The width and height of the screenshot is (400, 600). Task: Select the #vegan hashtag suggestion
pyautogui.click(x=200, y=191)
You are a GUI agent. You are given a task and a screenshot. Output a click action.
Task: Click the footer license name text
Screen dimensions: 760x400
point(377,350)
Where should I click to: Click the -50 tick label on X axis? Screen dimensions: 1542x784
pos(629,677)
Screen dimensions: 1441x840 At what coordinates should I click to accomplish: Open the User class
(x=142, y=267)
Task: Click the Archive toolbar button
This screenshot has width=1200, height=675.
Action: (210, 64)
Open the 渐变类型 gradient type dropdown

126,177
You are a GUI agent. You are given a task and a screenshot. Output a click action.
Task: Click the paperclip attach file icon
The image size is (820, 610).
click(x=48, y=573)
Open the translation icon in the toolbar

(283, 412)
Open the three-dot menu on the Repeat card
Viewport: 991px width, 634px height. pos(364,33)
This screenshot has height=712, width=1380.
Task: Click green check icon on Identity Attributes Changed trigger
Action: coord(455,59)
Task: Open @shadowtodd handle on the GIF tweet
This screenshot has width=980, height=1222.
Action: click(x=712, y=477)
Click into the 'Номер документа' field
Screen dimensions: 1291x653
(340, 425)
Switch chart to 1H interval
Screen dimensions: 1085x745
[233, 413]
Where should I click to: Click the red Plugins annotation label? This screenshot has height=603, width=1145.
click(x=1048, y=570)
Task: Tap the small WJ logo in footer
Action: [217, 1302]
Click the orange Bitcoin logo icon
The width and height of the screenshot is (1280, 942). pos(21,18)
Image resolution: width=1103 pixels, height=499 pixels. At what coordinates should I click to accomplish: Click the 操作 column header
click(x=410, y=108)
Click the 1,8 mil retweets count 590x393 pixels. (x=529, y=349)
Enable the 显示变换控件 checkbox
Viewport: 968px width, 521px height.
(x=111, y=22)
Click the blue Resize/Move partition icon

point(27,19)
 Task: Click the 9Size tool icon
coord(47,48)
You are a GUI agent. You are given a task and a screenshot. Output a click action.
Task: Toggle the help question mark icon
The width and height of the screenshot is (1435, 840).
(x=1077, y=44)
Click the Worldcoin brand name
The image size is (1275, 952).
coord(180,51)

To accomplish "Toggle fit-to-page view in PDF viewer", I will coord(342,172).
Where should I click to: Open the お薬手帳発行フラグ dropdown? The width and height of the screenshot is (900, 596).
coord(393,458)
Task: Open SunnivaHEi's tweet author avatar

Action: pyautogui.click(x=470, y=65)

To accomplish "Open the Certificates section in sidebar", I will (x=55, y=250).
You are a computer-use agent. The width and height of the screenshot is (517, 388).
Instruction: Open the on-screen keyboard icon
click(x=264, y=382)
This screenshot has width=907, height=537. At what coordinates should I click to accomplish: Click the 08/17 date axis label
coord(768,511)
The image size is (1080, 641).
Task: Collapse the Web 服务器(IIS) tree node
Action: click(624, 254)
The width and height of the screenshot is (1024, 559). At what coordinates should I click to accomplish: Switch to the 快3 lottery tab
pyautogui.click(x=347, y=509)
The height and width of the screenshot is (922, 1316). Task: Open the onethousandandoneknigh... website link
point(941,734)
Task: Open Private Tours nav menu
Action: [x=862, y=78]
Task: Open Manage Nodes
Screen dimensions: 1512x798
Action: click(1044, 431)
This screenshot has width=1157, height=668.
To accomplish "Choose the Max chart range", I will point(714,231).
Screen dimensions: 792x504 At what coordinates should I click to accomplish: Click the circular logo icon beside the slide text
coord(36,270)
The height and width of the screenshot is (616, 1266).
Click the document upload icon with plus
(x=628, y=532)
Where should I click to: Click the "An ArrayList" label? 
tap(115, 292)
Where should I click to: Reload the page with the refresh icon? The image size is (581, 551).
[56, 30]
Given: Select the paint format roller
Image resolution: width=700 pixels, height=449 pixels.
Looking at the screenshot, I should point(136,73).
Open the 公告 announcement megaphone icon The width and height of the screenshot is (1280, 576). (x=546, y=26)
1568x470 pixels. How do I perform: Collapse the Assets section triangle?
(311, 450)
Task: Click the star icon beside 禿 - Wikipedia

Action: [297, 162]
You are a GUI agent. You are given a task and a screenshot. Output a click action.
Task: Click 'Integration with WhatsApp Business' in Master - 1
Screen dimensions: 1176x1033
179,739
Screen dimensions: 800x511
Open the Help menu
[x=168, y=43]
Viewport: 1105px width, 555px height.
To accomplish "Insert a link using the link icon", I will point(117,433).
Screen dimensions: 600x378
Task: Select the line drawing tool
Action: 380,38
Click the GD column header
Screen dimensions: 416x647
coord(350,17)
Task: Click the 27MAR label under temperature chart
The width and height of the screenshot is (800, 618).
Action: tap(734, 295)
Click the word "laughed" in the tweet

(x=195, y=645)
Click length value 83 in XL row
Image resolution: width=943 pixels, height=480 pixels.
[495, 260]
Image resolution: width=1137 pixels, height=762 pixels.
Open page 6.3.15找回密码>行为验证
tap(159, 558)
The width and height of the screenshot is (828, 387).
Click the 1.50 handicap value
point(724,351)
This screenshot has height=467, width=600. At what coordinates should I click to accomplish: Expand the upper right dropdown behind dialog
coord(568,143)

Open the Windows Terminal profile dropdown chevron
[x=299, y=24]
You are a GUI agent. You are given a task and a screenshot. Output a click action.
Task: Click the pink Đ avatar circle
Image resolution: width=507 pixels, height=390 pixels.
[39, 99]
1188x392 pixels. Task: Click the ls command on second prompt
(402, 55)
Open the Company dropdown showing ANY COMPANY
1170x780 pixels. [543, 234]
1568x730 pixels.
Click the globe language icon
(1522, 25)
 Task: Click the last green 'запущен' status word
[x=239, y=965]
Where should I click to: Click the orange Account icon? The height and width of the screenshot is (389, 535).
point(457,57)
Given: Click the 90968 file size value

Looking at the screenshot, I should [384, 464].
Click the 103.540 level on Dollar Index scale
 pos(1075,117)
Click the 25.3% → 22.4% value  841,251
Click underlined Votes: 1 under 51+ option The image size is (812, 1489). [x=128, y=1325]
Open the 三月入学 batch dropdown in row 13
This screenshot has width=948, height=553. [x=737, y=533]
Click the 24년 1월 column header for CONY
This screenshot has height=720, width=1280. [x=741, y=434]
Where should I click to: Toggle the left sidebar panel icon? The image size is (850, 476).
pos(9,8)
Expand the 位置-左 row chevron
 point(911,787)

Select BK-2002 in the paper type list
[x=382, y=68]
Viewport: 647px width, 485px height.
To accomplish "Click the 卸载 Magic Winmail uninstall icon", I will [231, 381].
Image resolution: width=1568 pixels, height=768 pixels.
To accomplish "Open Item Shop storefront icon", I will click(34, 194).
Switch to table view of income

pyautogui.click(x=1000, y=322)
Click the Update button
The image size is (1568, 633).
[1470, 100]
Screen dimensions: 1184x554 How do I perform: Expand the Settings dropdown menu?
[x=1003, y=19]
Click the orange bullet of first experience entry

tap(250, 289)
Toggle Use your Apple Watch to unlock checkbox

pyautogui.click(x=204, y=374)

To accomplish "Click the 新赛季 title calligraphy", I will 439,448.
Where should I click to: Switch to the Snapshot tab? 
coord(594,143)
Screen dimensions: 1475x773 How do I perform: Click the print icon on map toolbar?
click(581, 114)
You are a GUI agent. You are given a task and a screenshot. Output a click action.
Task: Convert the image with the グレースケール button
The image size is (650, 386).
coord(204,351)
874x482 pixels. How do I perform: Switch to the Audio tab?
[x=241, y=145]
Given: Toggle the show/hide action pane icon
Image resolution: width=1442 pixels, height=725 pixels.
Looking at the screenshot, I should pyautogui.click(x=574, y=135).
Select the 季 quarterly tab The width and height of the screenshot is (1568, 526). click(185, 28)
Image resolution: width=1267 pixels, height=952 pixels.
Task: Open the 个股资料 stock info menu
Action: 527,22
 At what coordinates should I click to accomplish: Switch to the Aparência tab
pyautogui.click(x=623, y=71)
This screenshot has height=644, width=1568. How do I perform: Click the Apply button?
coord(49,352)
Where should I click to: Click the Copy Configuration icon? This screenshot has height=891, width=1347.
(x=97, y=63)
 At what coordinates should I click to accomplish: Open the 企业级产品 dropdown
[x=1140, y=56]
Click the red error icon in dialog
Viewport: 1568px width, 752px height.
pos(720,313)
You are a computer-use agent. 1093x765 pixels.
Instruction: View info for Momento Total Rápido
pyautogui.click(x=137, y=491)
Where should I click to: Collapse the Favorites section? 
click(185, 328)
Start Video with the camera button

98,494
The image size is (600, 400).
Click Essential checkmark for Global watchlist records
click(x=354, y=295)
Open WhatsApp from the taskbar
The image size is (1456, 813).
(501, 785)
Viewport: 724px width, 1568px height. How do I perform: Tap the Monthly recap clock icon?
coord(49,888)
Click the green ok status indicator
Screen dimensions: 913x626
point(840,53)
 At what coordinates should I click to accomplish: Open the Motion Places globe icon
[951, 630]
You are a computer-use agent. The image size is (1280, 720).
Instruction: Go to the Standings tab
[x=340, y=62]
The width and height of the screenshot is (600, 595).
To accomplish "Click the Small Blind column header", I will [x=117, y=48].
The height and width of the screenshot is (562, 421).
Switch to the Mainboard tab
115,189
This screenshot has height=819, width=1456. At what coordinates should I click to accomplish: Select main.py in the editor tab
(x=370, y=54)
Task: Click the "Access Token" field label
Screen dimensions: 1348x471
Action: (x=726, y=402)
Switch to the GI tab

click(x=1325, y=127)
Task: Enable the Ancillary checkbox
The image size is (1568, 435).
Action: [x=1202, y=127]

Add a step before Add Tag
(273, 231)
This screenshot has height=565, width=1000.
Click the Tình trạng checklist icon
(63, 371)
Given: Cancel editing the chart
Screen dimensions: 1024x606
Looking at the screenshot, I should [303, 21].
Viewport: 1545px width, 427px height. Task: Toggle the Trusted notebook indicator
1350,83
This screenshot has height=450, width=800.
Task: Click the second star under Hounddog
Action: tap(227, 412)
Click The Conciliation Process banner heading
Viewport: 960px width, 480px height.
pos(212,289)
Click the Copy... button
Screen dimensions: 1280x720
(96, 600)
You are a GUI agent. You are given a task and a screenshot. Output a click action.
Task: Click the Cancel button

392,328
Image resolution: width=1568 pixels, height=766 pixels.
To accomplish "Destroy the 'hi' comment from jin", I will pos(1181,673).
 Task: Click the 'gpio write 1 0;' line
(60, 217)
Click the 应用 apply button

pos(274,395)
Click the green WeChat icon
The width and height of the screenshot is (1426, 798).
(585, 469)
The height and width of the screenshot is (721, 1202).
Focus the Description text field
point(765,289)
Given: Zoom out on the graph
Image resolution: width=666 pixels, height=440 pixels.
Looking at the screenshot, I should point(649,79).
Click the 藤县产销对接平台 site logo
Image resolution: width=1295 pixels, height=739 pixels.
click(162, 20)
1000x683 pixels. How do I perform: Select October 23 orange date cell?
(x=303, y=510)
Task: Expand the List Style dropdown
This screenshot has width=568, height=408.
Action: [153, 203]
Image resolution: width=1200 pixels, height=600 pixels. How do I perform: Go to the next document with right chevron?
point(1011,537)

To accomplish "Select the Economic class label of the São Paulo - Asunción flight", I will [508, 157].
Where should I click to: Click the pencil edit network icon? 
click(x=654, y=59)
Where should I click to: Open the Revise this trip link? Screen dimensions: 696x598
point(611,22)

======

#### TASK OBJECTIVE
Report every line of the material above in which "chart" appears.

#### OUTPUT BELOW
Switch chart to 1H interval
To accomplish "Choose the Max chart range", I will point(714,231).
Task: Click the 27MAR label under temperature chart
Given: Cancel editing the chart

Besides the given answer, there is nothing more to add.